▶ _THE PROBLEM_
The response must be made up of the lines in the entries below that contain "screenshot".

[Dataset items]
■ ■ ■
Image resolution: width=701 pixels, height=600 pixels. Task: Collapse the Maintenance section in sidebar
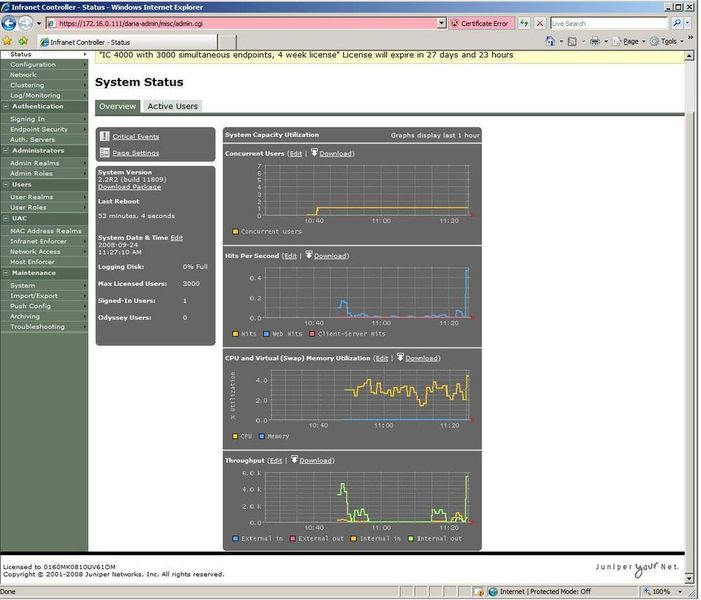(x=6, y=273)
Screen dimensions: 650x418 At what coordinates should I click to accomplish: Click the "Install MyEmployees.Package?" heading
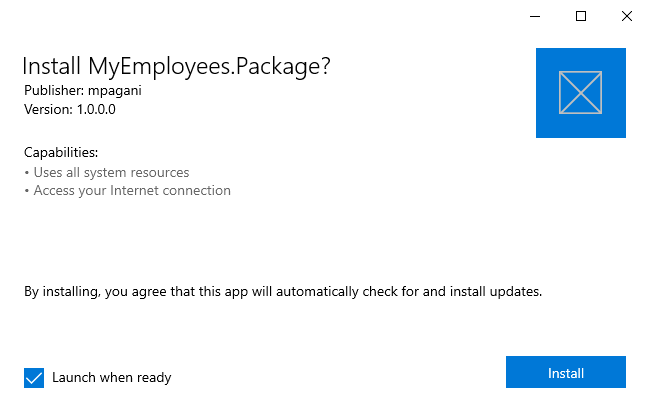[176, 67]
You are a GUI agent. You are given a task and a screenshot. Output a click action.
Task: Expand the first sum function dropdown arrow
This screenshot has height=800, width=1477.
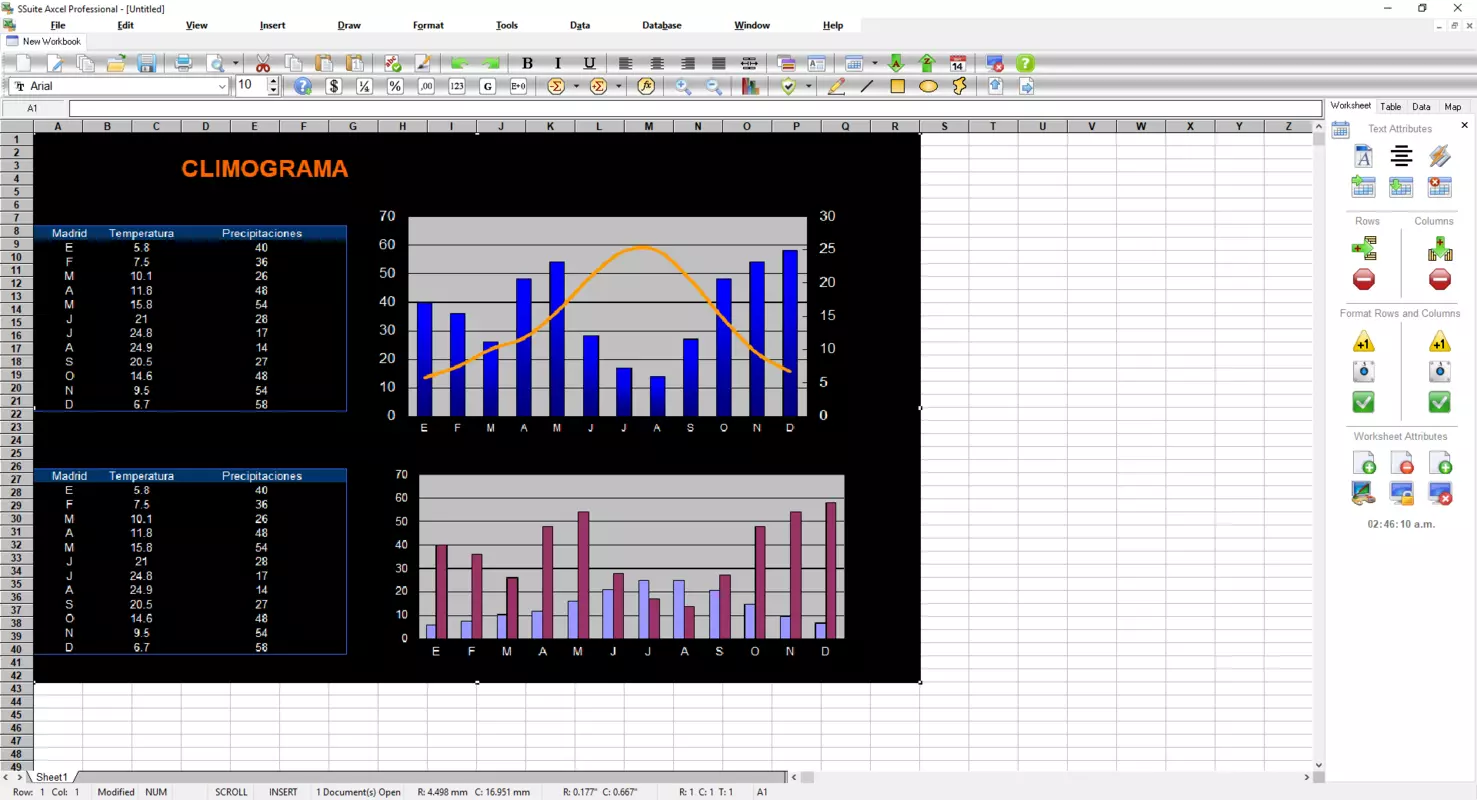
■ ■ ■
▶ _SOLVED PROBLEM_
You are a GUI agent. You are given a task and a screenshot. Output a click action.
This screenshot has height=800, width=1477.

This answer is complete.